» **YOUR GOAL**
Only the lines from the one containing "Task: Click the" through the end of the data are wanted, reproduced exactly and without pictures.

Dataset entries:
================================

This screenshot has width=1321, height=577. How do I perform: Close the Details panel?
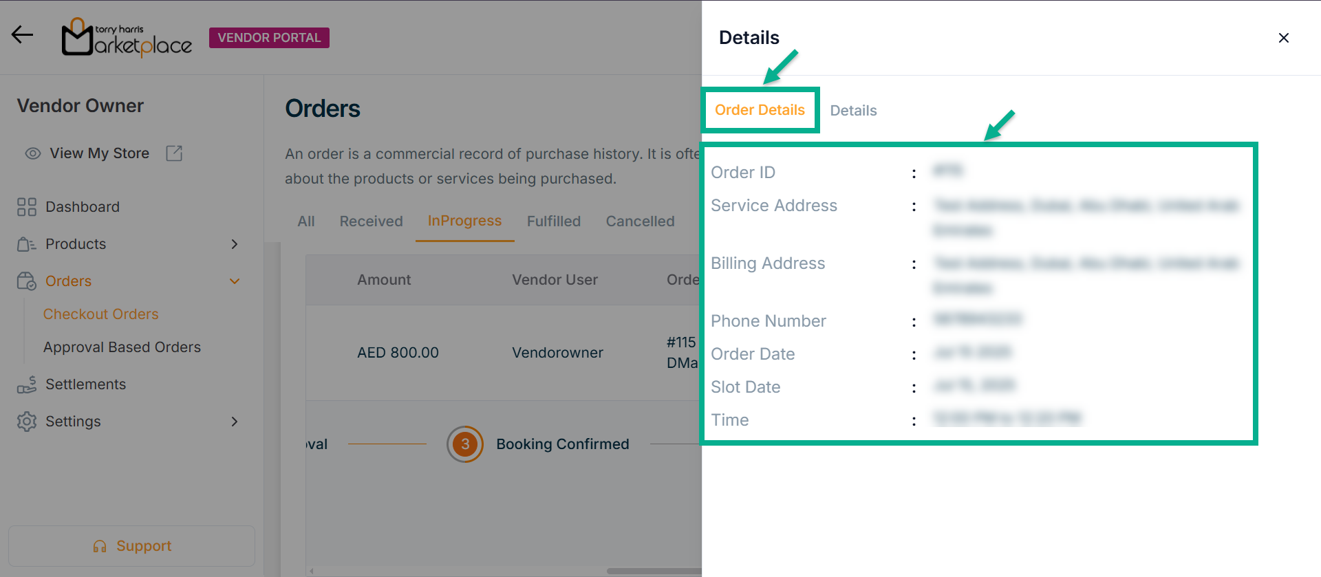(1283, 38)
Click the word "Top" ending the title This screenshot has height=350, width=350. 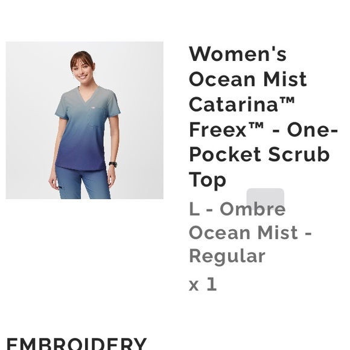coord(208,180)
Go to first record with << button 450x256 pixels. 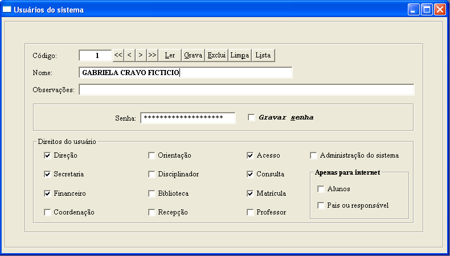[118, 55]

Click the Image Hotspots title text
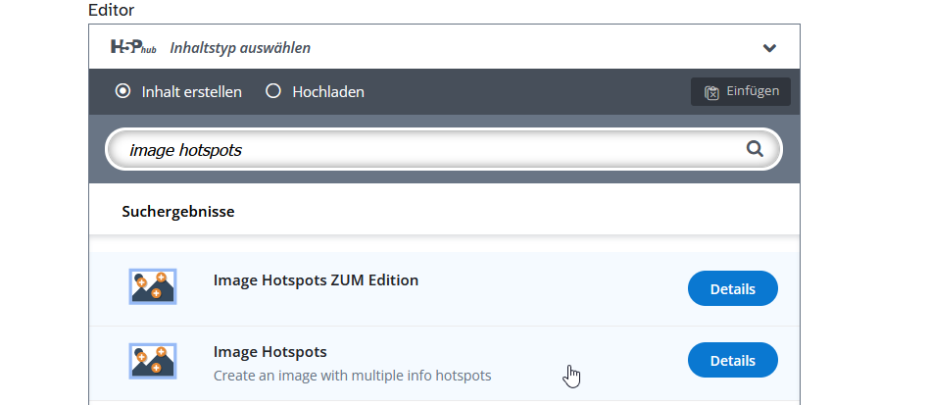coord(270,351)
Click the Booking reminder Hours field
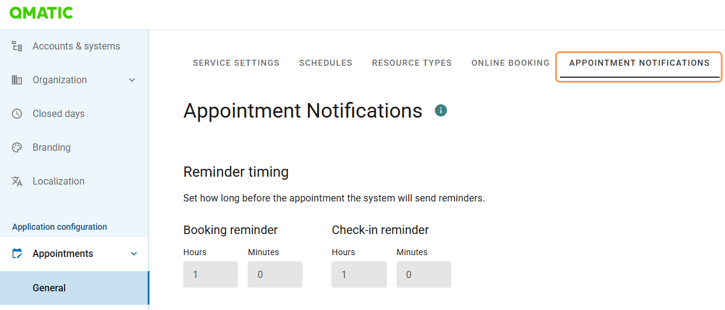The width and height of the screenshot is (725, 310). pos(210,274)
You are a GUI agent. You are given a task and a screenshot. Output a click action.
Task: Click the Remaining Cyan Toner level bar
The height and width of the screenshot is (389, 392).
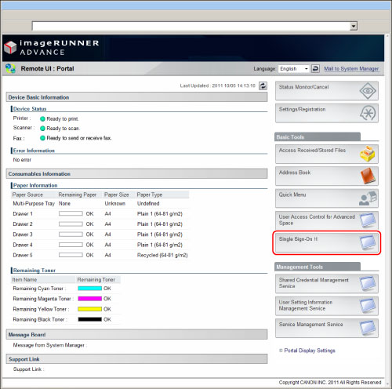(89, 289)
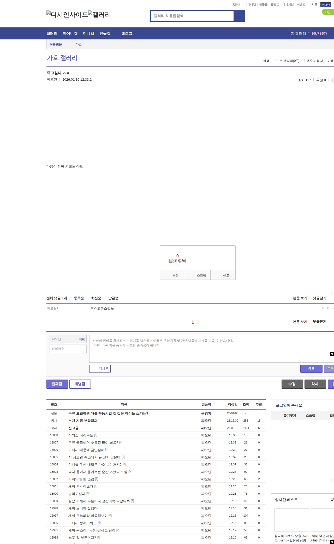Close the comment box overlay with X

click(332, 354)
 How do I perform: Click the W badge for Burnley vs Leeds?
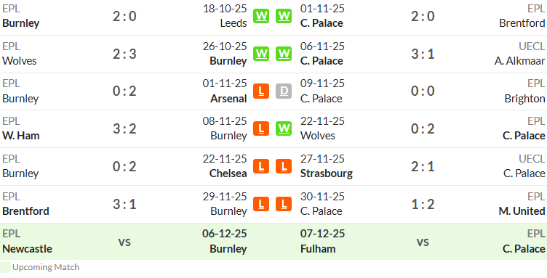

================================

» **YOUR RESPONSE**
Task: Click the Remaining Cyan Toner level bar
The height and width of the screenshot is (389, 392).
(89, 289)
Close the comment box overlay with X

click(332, 354)
 How do I perform: Click the W badge for Burnley vs Leeds?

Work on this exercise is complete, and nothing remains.